During the acute stage of cholera food is out of the question. If swallowed and retained it can only do harm, for in the condition of the stomach at this period of the disease digestion and absorption are in abeyance and all foods, whether liquid or solid, are no better than foreign bodies; their administration therefore can only do harm. Water is the only thing permissible. This may be drunk ad libitum. If absorbed, even in small amount, it will help to dilute the thickened blood and flush the kidneys; if vomited it will carry out with it myriads of cholera vibrios and their products and to that extent proportionately improve the chances of recovery. If the patient can be got to take the water he craves for slightly warmed so much the better.
At a later stage of the disease when vomiting and purging subside and the pulse is returning and when urine begins to be secreted the question of food and drink becomes important. The epithelial layer of stomach and intestine has been completely shed, the blood vessels are nearly empty, the patient is in a state of collapse or of great prostration. In such circumstances to give food or stimulant in large amounts would only tend to interfere with the process of repair necessary for re-establishment of the digestive and absorbing faculties, and would very likely precipitate a severe gastro-enteritis. Food and fluid, therefore, must be very cautiously introduced. Milk, peptonized if possible, and freely diluted, thin barley or rice water, egg-albumin water, and very weak chicken, mutton or beef-tea are indicated, beginning with teaspoonfuls every quarter of an hour and gradually increasing the amount and strength, the interval between the feeds being at the same time lengthened pari passu with the improvement in the condition of the patient. But there must be no attempt to force feeding or at returning to solid food, more especially if there be indications in the form of the slimy or bloody stools of enteritis. Until all such evidences of enteritis have completely disappeared, and appetite and digestion are thoroughly re-established, solid food must be withheld, and even then care must be exercised for a time, both as regards the quality and quantity of the meals.
Should the condition known as cholera typhoid supervene on the acute stage of the disease, fluid diet of as nutritious and concentrated a character as can be digested and at the same time not aggravate any existing enteritis, must be sedulously administered every two or three hours, or at shorter intervals, day and night. If the urine is scanty or suppressed, the patient should be encouraged to drink water freely but not in such quantity as to induce vomiting. If vomiting is present, the water should be given by enema of weak salt and water, a teaspoonful of the former to a pint of the latter; or, if this be rejected, by subcutaneous or intravenous injection of sterilized physiological salt solution. Wine or other alcoholic stimulants may have to be given; they should be well diluted and administered in small amounts at short intervals.

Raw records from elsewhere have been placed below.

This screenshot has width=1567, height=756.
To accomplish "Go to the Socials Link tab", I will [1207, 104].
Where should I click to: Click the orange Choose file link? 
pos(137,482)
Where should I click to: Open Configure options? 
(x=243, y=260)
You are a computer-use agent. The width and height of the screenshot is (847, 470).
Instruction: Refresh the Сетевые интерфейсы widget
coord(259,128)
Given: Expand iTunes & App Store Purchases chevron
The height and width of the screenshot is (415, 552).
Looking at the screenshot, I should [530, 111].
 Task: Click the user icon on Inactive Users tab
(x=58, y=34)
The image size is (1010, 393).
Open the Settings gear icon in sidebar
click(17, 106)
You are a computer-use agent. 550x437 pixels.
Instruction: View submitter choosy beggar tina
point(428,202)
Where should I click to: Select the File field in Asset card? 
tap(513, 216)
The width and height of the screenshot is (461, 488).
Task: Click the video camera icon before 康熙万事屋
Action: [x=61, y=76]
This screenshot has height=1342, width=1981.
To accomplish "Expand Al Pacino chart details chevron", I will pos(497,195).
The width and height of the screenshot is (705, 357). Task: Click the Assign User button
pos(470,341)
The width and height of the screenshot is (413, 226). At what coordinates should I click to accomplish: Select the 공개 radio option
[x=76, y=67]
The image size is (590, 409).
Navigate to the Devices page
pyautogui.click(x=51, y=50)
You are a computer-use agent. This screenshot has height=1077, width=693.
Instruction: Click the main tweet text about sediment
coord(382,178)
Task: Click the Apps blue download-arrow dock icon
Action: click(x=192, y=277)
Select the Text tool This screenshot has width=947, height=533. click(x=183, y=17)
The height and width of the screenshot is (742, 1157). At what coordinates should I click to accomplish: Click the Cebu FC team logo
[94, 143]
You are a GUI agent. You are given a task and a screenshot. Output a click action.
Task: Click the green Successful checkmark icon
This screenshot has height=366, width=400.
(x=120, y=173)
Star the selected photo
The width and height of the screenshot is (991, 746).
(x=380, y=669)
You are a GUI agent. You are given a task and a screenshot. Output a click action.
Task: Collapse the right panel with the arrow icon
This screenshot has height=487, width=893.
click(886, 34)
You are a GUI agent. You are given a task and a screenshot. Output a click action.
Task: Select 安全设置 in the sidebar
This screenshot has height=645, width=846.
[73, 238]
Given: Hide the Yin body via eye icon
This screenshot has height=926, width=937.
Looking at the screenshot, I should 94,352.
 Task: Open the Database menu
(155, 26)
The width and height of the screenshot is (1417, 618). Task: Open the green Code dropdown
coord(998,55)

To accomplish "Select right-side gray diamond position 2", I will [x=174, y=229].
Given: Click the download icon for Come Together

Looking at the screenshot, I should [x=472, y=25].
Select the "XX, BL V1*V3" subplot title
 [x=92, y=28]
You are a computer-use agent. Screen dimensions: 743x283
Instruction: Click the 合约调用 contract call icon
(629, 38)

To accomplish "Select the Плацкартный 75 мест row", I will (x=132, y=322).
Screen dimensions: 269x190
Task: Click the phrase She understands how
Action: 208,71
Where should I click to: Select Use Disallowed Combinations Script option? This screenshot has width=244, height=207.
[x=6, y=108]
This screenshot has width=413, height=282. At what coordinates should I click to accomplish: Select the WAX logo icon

In all cases of recovery from cholera the return to ordinary diet should be gradually effected.
During an outbreak of cholera great care should be taken to avoid any articles of food that would cause dyspepsia or reduce the normal acidity of the stomach contents. For this reason, fruits should be taken in great moderation or not at all. Melons are by some believed to be particularly unsuitable and to predispose to an attack. As water passes through the stomach without exciting secretion of acid it should not be taken between meals, and not in large quantities with them. In all circumstances it should be thoroughly and recently boiled and not filtered afterwards.